─── DATA PROVIDED

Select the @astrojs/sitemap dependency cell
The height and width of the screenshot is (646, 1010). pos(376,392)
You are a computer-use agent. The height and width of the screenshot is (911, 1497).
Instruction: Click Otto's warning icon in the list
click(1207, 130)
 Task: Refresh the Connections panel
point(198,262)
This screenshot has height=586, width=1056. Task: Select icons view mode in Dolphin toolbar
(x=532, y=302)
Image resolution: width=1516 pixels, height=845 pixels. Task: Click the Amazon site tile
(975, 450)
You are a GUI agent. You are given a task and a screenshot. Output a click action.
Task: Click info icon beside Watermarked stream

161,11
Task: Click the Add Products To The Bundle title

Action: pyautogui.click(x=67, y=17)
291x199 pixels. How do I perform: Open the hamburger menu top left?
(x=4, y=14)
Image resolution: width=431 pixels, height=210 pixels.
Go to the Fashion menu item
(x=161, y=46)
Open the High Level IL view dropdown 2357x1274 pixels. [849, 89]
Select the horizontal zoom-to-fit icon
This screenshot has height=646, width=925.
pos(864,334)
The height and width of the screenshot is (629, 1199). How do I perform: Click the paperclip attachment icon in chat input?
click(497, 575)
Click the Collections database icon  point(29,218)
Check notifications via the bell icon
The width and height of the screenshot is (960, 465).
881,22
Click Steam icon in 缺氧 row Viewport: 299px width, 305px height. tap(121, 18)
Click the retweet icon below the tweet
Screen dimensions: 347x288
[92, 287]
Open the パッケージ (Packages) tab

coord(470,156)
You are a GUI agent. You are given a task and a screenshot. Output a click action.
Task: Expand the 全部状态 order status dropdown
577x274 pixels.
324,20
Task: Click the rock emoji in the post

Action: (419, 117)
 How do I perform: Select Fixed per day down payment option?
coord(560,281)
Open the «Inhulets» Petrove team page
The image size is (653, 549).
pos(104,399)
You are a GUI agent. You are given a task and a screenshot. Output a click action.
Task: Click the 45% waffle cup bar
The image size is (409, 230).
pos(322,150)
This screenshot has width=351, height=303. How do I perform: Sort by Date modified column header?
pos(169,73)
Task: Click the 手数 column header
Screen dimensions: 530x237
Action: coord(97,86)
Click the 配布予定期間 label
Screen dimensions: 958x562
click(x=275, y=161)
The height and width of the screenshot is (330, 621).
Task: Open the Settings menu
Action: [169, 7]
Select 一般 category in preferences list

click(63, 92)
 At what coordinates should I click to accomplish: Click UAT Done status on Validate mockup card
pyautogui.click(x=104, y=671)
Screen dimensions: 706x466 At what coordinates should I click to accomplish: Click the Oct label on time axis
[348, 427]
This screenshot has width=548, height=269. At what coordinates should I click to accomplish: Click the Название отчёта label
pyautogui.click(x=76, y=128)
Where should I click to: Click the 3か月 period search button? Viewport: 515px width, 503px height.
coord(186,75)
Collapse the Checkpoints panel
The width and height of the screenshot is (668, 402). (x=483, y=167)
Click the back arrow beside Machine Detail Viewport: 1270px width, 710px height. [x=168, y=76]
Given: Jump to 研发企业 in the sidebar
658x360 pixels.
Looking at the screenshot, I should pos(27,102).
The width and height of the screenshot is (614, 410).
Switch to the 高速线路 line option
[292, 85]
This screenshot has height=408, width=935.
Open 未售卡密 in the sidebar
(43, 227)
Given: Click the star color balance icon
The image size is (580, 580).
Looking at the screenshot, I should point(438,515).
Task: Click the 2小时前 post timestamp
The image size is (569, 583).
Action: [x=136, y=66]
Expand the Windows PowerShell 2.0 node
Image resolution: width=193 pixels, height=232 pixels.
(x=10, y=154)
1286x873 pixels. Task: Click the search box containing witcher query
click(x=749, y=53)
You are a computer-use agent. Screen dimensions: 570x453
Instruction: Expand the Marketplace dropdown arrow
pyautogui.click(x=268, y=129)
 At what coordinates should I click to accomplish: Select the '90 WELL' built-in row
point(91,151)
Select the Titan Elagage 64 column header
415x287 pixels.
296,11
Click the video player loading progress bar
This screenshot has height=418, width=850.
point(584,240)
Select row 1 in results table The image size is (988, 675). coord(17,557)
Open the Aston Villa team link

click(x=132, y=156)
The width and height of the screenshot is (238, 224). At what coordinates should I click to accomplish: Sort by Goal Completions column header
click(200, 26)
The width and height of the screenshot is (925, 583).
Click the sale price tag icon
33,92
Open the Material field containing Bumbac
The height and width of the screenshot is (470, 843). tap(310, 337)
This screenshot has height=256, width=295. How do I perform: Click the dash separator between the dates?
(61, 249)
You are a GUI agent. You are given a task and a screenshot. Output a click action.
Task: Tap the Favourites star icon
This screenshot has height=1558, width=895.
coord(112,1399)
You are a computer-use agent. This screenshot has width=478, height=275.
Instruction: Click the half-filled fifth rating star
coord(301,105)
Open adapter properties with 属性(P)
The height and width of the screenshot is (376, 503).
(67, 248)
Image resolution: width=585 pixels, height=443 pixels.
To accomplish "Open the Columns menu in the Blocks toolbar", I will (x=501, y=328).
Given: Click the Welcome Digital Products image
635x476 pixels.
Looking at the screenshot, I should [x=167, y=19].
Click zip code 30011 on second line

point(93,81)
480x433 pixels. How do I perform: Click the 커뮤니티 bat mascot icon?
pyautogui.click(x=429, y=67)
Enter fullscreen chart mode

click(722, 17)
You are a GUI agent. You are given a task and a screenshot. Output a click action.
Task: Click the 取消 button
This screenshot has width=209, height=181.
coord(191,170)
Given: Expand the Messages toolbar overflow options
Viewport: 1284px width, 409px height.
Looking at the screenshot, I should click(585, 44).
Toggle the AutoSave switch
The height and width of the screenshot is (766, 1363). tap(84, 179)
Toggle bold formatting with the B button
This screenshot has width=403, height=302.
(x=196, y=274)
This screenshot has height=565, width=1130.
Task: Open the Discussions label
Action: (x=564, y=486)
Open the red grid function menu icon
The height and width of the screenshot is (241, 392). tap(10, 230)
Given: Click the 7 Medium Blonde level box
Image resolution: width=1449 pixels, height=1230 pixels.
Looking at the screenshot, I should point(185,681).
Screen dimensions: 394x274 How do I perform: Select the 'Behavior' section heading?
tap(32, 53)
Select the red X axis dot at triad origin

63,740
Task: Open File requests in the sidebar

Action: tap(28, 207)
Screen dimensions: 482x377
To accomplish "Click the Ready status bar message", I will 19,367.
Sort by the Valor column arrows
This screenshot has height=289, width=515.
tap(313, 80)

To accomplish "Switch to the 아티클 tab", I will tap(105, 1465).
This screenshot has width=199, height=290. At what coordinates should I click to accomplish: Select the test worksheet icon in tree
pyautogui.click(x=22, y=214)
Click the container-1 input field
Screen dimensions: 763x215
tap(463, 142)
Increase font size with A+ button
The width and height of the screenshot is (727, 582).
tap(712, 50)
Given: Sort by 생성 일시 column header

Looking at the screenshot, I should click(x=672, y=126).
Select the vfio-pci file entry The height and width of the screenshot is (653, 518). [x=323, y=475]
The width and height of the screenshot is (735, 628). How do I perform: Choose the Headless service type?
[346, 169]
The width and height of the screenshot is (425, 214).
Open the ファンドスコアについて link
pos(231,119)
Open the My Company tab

──────

**TASK DETAILS**
Would you please copy all lines in the data that contain the word "will"?

**SOLUTION**
To accomplish "Open the Columns menu in the Blocks toolbar", I will (x=501, y=328).
To accomplish "Click the Ready status bar message", I will 19,367.
To accomplish "Switch to the 아티클 tab", I will tap(105, 1465).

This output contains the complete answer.